Are we plowing our soil to death?
After studying the carbon
cycle it becomes clear that the soil is the foundation of all life
on earth. The quality of the soil determines the quality and quantity
of the air we breathe, the water we drink and the food we eat. The
quality of the soil determines not only our prosperity but also, the
quality of our physical and mental health. If we let the quality of
the soil degrade to any degree, the life it supports will degrade
along with it.
The above statement is
a logical fact that can be proven. The proper balance of air, water,
mineral and organic matter (energy source) determines the quality
of the soil.
The minerals in the soil
are from decaying rock. The organic matter in the soil is from decaying
once living entities.

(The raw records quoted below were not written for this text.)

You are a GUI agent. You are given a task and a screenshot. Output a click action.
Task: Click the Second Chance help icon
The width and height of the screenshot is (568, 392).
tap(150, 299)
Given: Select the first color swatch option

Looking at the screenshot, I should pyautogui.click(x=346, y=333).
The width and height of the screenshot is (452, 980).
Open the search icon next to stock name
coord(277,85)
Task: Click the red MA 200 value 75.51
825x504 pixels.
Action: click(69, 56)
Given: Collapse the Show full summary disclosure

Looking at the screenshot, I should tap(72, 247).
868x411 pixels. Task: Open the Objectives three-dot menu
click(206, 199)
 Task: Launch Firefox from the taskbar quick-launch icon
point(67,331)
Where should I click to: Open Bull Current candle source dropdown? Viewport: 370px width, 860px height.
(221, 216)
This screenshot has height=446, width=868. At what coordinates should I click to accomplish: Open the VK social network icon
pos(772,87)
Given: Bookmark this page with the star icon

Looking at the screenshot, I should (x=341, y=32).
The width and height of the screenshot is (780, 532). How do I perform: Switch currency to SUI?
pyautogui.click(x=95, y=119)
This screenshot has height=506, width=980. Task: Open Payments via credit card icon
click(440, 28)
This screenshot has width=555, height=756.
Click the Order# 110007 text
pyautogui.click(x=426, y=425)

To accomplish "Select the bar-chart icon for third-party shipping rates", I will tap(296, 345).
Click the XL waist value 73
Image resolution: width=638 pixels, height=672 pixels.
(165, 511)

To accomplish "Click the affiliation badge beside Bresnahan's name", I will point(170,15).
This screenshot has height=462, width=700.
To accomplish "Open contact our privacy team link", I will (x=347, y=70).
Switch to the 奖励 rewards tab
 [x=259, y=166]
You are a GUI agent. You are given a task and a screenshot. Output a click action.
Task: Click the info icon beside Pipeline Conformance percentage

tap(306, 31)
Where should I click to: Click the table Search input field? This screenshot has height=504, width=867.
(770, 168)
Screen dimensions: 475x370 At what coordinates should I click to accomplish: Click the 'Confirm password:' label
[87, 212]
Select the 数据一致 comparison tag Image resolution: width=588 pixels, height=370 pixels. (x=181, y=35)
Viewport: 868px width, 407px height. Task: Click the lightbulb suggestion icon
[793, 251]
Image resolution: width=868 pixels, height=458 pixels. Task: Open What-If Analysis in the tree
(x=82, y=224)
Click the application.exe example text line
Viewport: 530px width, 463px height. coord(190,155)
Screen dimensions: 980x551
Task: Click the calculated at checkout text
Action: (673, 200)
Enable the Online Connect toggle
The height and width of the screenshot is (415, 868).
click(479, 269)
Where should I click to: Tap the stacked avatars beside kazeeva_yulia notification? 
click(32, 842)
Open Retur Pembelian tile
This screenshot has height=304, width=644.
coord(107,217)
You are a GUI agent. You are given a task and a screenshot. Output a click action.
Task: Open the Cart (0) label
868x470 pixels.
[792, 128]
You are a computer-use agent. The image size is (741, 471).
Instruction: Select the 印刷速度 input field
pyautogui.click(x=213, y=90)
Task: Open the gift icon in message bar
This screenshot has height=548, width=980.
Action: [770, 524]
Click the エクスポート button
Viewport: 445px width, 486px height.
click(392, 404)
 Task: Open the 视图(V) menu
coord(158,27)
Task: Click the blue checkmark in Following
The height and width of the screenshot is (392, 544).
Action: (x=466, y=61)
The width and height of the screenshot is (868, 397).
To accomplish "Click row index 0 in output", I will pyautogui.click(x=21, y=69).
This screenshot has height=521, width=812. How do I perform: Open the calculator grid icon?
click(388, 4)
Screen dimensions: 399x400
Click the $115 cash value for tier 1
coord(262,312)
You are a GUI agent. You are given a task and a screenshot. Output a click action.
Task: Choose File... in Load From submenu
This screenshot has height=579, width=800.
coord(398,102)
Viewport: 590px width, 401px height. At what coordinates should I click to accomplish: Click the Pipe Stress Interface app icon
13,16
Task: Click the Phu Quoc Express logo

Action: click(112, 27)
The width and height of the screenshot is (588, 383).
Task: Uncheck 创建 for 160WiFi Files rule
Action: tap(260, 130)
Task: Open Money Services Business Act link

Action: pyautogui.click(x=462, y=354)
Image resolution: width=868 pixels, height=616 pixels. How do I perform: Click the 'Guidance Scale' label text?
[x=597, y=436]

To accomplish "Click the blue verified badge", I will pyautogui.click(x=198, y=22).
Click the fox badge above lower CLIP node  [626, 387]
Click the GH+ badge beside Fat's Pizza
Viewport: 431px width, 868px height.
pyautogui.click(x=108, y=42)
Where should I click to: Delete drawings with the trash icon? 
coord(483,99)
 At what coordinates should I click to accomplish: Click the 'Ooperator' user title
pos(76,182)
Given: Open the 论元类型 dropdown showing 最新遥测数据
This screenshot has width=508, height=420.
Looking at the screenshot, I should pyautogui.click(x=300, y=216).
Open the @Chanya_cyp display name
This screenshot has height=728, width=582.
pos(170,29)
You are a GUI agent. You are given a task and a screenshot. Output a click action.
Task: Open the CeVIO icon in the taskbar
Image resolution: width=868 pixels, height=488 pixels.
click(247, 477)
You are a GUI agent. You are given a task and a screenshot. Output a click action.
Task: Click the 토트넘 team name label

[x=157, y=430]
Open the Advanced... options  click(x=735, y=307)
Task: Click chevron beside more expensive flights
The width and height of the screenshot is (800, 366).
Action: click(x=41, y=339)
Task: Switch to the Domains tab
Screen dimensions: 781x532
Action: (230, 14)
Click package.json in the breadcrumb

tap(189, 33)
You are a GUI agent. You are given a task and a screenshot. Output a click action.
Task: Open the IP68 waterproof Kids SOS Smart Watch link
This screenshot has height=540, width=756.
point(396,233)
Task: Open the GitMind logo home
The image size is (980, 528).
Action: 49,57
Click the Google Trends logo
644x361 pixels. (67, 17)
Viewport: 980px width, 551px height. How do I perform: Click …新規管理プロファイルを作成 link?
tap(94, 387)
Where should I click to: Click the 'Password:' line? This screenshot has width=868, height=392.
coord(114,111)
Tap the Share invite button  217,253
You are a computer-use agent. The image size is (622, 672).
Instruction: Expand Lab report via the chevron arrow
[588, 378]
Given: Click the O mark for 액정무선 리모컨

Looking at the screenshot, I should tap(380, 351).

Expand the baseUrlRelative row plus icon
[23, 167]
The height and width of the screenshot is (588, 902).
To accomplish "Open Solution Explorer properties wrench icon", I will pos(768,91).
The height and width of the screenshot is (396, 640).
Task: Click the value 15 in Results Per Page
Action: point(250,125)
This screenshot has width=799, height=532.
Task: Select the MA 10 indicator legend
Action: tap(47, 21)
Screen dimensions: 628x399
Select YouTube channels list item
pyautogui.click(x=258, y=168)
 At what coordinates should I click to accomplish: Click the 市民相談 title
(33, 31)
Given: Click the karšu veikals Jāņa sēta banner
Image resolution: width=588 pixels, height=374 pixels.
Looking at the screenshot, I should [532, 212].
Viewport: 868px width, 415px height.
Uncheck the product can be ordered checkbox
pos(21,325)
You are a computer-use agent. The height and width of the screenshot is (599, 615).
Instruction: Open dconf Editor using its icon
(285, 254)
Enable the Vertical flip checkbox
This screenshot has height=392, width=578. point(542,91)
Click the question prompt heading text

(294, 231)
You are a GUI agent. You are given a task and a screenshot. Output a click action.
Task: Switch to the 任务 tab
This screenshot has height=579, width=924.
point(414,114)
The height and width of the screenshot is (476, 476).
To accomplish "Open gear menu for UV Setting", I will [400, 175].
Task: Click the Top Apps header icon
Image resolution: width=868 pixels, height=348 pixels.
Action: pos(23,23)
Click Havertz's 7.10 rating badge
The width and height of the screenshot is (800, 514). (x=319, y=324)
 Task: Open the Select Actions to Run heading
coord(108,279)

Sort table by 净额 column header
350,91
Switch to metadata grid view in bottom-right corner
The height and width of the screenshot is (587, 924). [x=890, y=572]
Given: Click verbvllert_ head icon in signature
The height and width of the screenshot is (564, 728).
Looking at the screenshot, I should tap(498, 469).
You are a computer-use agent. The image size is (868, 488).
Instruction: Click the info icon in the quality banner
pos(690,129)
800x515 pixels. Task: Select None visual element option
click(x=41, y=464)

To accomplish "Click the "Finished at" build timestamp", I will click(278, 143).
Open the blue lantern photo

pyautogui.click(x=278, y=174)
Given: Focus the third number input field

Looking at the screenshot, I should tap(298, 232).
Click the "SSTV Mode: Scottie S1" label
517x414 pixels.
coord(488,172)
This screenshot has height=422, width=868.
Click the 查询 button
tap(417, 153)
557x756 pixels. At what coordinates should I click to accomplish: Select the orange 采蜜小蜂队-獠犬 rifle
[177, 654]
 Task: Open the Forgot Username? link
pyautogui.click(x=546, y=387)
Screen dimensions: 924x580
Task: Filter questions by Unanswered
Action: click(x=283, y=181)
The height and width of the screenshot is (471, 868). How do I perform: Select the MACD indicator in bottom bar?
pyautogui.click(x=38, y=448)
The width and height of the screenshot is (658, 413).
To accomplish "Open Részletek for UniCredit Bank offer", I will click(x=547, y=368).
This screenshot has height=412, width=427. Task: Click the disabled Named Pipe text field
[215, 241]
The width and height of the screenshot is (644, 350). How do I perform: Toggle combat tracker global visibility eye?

You need both in the proper combination for
good soil structure and nutrient level. All are important, but water
is the most critical problem we face right now.
Having the opportunity
to work for other farmers as well as on our own farm during the big
drought of the 50s I learned the value of fertile soil and it’s
relation with water for productive crops.
For years I watched farmers
put on more and more NPK with little extra production. At the same
time their crops seamed to be effected by drought stress more and
more. Each year the plants required more water than before to sustain
the same production. This always puzzled me. But, with study and time
I learned.
With every opportunity
I talked to farmers and agriculture extension agents. I studied many
books, magazines, agricultural and science publications. I attended
and even spoke at farm conferences trying to learn the true secrets
of sustainable farming with unpredictable rain patterns. I remember
my grandpa saying, years ago, they used to make a crop on the same
fields year after year, now it takes irrigation to grow anything.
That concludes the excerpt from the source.